Carmen, la madre, parece un Gandalf confundido, que escupe comentarios frívolos o de plano tontos, debatiéndose entre la lealtad a su esposo o la emancipación tras la acumulación de humillaciones sufridas. Su voz parece desafinar dentro del coro actoral, pero su figura, su garbo, la severidad de su rostro, imponen. También ella parece un alma en pena. Con lo cual, en realidad, en esa casa parecen ser tres las ánimas que comparten ese estado, mientras que en el otro bando otras tres (Valeriana, Natalia y Letona, el guardia personal de Enrique), son quienes jalan el relato para mantenerlo en el terreno de lo real; Sara, la niña, queda atrapada entre esos dos mundos que se escarcean, que conviven como dentro de un tiempo que por momentos se congela y en otros se expande hacia el tiempo que ya fue.

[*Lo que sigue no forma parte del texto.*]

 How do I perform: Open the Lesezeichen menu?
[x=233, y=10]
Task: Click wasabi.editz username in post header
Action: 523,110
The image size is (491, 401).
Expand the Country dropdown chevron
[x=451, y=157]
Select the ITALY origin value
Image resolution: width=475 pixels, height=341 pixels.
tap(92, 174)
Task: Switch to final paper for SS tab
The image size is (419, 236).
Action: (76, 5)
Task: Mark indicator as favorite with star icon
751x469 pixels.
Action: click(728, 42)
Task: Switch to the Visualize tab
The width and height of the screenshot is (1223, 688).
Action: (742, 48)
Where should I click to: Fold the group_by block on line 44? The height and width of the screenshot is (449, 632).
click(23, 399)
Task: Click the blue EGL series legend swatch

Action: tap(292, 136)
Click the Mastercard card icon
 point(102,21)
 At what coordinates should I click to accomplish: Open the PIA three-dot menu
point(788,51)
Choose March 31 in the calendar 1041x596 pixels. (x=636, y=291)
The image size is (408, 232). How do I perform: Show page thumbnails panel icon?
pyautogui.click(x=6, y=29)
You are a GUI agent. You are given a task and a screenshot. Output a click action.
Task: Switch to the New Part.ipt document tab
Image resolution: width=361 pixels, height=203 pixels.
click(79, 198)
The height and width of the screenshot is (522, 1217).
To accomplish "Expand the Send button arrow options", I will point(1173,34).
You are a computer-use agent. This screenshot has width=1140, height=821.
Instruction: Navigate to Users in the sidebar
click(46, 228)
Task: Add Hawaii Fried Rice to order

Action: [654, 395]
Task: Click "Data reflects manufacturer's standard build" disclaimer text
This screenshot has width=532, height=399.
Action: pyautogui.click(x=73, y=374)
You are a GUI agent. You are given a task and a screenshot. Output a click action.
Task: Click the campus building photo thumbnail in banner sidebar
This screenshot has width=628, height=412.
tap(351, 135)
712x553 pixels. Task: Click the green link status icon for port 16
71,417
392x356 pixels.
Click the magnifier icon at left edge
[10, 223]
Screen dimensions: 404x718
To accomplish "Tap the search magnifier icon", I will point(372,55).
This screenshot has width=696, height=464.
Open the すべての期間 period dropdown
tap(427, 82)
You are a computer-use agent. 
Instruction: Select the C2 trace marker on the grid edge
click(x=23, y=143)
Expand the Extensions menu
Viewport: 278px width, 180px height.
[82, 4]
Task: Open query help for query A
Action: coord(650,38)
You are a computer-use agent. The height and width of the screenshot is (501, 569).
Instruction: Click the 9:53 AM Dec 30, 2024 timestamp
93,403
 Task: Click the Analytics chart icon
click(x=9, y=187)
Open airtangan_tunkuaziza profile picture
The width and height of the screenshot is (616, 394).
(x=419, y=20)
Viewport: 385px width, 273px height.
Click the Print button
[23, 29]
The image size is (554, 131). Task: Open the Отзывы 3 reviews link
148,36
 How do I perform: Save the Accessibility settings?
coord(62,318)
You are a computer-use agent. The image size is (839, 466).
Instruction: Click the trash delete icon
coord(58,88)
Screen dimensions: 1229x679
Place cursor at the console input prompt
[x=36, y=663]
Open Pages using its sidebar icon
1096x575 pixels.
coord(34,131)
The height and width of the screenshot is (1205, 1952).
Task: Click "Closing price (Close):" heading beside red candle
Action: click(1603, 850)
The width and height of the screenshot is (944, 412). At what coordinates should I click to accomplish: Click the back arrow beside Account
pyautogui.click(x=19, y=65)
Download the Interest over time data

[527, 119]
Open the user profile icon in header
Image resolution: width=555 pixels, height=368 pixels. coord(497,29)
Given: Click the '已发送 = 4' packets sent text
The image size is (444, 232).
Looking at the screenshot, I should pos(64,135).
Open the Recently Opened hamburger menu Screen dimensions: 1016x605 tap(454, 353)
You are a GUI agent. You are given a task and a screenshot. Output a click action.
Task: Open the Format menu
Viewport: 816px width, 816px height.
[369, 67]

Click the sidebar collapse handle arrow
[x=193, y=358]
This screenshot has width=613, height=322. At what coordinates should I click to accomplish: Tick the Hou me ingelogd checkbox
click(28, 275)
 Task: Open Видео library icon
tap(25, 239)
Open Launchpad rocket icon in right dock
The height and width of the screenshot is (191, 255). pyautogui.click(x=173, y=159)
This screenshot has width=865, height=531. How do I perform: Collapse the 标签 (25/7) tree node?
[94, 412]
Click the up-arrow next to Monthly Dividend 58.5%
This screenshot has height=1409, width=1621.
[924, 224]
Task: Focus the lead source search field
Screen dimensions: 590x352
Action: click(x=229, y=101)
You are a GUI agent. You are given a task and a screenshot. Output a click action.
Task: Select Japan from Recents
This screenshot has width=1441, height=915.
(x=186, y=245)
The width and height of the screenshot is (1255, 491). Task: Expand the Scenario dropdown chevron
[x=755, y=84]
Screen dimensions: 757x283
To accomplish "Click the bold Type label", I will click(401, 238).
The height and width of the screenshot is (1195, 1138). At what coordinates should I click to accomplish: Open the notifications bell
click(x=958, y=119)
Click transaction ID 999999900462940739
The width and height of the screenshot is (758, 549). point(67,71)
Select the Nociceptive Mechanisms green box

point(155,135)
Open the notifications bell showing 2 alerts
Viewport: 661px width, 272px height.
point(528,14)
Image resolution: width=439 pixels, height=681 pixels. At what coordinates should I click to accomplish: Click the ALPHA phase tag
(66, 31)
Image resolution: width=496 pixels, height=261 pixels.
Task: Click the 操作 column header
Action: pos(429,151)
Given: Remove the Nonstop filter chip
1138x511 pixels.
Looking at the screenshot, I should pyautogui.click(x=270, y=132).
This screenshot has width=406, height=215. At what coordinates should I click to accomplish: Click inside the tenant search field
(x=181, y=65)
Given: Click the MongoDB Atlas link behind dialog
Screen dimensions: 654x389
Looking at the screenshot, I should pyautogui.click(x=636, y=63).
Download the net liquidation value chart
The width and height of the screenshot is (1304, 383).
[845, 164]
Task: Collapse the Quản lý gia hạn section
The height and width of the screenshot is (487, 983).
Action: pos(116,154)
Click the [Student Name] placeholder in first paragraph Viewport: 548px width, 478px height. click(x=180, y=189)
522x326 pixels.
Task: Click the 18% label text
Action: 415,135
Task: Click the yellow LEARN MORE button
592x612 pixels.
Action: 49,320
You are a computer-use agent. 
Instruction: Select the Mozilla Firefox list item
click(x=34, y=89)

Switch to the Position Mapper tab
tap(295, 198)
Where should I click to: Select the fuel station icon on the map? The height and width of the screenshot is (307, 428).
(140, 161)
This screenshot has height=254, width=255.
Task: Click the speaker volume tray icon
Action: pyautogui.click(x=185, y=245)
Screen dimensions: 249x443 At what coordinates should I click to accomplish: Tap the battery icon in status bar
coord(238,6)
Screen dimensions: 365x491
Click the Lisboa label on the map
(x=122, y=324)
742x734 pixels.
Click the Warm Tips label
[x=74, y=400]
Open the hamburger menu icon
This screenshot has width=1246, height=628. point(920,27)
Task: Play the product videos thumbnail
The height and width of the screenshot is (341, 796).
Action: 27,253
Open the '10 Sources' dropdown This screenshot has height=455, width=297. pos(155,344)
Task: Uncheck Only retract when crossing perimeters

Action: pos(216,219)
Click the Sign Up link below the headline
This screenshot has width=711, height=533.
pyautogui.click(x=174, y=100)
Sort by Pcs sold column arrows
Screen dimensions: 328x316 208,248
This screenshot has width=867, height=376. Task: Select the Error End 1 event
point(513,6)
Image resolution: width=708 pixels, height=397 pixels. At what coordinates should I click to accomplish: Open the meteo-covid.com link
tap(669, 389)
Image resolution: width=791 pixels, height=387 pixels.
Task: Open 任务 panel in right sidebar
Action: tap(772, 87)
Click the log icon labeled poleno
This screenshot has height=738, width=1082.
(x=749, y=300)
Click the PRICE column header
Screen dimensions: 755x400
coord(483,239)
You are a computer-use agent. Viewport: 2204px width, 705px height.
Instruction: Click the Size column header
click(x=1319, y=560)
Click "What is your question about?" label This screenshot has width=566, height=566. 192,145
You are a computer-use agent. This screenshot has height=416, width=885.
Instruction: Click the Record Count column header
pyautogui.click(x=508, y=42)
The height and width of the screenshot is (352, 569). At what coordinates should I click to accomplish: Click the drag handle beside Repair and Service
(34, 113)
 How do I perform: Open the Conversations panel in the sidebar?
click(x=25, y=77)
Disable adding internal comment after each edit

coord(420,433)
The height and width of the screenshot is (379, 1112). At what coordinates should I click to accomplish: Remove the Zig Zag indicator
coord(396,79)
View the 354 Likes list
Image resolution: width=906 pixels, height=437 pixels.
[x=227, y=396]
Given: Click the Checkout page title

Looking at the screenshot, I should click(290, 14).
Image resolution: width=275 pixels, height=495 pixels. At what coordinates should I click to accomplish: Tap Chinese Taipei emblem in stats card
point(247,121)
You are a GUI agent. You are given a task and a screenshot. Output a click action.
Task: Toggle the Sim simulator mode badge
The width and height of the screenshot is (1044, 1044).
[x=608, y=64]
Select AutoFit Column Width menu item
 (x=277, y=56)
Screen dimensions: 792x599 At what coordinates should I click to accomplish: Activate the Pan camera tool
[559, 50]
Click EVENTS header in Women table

En algunos de los países de América Latina los crímenes humanitarios de los últimos 50 años fueron cometidos por gobiernos de izquierda, mientras que en otras naciones fueron los regímenes orientados a la derecha los culpables. Existe claridad geográfica en la política sobre quiénes se excedieron en sus atribuciones y a quiénes se les deben cobrar las cuentas. En México, en cambio, se ha venido a complicar el recuento de la historia pues quienes supuestamente hoy desde el gobierno deberían reivindicar las luchas y los agravios del pasado (principalmente a fines de los sesenta y principios de los setenta, pero incluso todavía durante los ochenta, cuando un gobierno asumido como heredero de la Revolución perseguía, amedrentaba e incluso mataba a opositores tanto de derecha como de izquierda), en aquel largo “entonces” fueron, precisamente, parte del gobierno represor (de izquierdas y de derechas). Después, enarbolando banderas de la izquierda que en buena medida le son ajenas, engatusaron a buena parte de los simpatizantes de la izquierda que hoy los apoyan y defienden; un chiste cruel de severas consecuencias. En Guatemala, gracias a filmes como La llorona de Jayro Bustamante, no solo se puede reflexionar colectivamente sobre la trascendencia de revisar las cuentas pendientes del pasado como posibilidad única para una eventual reconciliación sino que, al hacerlo con la autoridad, la creatividad, el carácter esperanzador y la galanura artística de este filme, se coloca al cine como el depositario de la memoria colectiva de una nación que renuncia a olvidar. Porque es cada vez más evidente que el olvido encuentra, siempre, inexorablemente, sus caminos para hacerse recordar y, sí, también, revivir.